Gold prices in the domestic spot and futures market are likely to be range-bound, awaiting clear signals from the global market.

The precious metal in the global market looked to be under pressure on bets that the US Federal Reserve could begin tapering its $85-billion-a-month programme soon. A slew of data expected this week will dictate the agenda for the US Fed meeting slated during December 17-18.

China factory data

Early on Monday morning, China’s factory data were reported at 50.8, higher that expectations. However, they are lower than 50.9 reported for October. But Chinese factories have got robust orders that could see growth in manufacturing improving.

Later in the day, similar data is expected from Europe and the US.

Spot gold, gold futures

By mid-day in Asia, spot gold slipped to $1,246.79 an ounce and gold futures maturing for delivery in February to $1,246.10.

In the domestic market on Saturday, gold for jewellery (99.5 per cent) purity eased to Rs 30,690 for 10 gm and pure gold (99.9 per cent) to Rs 30,840.

Factory determining gold movement

Two factors will determine the movement in domestic gold price. One is the currency movement as any weakening of the rupee against the dollar will make import of gold, crude oil and vegetable oils costlier. Two is the wedding season heading towards an end, thus dampening demand.

On MCX and NCDEX, gold futures are likely to range between Rs 30,000 and Rs 30,500.

Factory output growth

A better growth in factory output in China and hopes of similar growth elsewhere in the world are likely to drive crude oil prices higher.

Brent crude contracts maturing for delivery in January were up at $110.18 a barrel and US crude at $93.17.

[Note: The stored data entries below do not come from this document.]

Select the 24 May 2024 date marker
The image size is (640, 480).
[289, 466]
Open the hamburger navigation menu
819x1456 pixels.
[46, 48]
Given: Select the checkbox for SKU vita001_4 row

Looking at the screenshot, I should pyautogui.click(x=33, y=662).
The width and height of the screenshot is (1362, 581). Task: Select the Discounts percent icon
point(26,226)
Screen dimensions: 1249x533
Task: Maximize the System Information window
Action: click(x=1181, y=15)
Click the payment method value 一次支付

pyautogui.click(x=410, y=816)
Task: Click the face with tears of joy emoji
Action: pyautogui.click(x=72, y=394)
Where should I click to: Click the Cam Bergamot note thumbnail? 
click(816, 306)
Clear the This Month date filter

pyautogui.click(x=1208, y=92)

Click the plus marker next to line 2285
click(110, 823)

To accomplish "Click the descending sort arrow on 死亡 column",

The oils and oilseeds market may head north as demand for US soyabean is high. Malaysia’s palm oil stocks are also expected to be lower than expected, while Indonesia’s bio-fuel policy is boosting the demand for the oil.

The US Department of Agriculture has reported higher exports of soyabean.

Soyabean, crude palm oil

Chicago Board of Trade soyabean for delivery in January rose to $13.43 a bushel.

Crude palm oil for delivery in February opened lower at 2,642 ringgit or $820 a tonne.

Record corn harvest

Corn (industrial maize) is likely to head south on prospects of higher stocks, while wheat could gain on demand from various nations. In India, too, a similar trend is likely to prevail as various Government agencies look to export wheat. Corn prices are under pressure from a record kharif harvest.

CBOT corn for delivery in March fell to $4.24 a bushel and wheat for the same month to $6.72 a bushel.